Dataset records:
□ □ □ □ □
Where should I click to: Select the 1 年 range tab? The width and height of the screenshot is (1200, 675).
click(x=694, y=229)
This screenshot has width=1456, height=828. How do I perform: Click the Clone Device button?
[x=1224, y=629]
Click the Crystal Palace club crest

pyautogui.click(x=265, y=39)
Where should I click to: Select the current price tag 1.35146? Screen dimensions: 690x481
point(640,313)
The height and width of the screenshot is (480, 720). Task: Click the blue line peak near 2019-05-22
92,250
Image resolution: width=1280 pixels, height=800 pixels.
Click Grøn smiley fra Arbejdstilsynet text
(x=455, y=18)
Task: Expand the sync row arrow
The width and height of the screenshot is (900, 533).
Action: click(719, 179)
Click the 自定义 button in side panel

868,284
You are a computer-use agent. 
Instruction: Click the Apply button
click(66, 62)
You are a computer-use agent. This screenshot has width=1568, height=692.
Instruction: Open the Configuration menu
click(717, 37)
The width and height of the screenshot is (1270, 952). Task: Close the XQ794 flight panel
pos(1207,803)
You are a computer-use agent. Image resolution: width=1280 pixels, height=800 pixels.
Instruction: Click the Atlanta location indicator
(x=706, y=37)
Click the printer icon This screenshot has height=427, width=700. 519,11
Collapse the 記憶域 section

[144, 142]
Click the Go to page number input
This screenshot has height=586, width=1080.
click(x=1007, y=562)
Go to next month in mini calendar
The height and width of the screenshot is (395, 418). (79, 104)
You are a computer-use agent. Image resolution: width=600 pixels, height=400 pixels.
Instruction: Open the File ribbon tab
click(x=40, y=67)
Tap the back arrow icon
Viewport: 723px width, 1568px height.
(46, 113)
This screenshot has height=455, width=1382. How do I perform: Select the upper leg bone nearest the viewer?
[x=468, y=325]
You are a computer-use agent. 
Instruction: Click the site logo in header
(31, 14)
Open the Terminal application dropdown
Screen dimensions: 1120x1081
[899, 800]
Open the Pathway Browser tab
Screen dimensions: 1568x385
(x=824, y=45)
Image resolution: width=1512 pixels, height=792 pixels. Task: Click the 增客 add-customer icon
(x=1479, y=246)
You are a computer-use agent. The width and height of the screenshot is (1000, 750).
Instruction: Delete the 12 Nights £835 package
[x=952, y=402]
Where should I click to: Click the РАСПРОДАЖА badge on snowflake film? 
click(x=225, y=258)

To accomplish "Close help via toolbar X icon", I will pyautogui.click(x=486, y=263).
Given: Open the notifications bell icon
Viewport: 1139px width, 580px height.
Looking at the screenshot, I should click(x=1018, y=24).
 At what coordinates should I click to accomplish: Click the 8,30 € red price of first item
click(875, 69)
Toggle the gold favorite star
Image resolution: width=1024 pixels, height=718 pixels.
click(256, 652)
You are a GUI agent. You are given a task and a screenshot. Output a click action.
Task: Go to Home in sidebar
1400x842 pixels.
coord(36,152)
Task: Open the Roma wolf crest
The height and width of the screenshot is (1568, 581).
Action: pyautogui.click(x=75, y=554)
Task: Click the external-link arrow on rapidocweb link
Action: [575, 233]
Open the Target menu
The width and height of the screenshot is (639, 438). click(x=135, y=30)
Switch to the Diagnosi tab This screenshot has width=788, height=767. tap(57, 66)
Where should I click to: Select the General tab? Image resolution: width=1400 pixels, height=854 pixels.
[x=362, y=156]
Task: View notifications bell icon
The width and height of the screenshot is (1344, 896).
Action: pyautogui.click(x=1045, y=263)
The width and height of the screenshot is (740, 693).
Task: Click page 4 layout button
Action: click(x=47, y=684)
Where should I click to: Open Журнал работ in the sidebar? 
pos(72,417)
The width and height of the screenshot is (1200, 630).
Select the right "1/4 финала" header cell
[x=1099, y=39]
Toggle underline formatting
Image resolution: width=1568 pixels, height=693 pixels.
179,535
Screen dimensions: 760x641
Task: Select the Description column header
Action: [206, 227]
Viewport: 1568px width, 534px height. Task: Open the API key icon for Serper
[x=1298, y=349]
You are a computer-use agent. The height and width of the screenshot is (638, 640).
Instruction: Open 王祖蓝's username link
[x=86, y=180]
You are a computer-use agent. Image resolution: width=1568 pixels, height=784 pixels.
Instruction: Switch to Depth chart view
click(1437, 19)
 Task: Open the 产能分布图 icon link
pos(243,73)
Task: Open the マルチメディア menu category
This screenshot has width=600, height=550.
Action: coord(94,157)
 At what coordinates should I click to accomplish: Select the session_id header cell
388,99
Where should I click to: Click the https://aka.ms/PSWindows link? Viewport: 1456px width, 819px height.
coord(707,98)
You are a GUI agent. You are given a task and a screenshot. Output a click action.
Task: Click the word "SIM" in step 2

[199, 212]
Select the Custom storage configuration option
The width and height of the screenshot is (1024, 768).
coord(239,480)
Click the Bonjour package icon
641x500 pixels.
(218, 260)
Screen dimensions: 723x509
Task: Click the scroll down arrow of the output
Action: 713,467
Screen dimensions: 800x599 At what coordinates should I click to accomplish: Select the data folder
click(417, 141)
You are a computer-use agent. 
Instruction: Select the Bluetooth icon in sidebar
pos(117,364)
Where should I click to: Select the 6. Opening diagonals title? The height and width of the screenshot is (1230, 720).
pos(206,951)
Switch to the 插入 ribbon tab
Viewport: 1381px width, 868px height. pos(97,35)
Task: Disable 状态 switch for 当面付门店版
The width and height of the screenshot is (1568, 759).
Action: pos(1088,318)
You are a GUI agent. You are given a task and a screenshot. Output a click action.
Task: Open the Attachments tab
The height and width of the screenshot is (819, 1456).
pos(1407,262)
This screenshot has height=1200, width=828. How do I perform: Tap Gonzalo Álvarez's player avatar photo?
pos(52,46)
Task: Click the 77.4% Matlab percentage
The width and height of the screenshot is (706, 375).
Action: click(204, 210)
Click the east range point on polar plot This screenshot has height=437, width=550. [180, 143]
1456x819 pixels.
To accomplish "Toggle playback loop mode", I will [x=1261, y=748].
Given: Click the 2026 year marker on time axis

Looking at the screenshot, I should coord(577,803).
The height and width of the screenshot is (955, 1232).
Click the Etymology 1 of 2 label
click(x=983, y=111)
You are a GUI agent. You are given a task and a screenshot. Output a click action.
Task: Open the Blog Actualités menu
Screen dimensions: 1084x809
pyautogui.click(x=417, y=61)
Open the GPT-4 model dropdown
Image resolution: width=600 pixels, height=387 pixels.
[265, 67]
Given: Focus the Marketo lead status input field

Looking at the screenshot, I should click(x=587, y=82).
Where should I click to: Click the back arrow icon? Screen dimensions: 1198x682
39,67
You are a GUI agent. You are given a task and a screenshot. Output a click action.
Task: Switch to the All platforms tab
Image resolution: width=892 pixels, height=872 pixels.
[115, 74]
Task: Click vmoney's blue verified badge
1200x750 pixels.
□ □ □ □ □
Given task — Rewrite the entries from the beginning through the line holding "Click the printer", inclusive, with "Atlanta" replaced by "Denver" and everything else left unchanged.

Final result —
Where should I click to: Select the 1 年 range tab? The width and height of the screenshot is (1200, 675).
click(x=694, y=229)
This screenshot has width=1456, height=828. How do I perform: Click the Clone Device button?
[x=1224, y=629]
Click the Crystal Palace club crest

pyautogui.click(x=265, y=39)
Where should I click to: Select the current price tag 1.35146? Screen dimensions: 690x481
point(640,313)
The height and width of the screenshot is (480, 720). Task: Click the blue line peak near 2019-05-22
92,250
Image resolution: width=1280 pixels, height=800 pixels.
Click Grøn smiley fra Arbejdstilsynet text
(x=455, y=18)
Task: Expand the sync row arrow
The width and height of the screenshot is (900, 533).
Action: click(719, 179)
Click the 自定义 button in side panel

868,284
You are a computer-use agent. 
Instruction: Click the Apply button
click(66, 62)
You are a computer-use agent. This screenshot has width=1568, height=692.
Instruction: Open the Configuration menu
click(717, 37)
The width and height of the screenshot is (1270, 952). Task: Close the XQ794 flight panel
pos(1207,803)
You are a computer-use agent. Image resolution: width=1280 pixels, height=800 pixels.
Instruction: Click the Denver location indicator
(x=706, y=37)
Click the printer icon This screenshot has height=427, width=700. 519,11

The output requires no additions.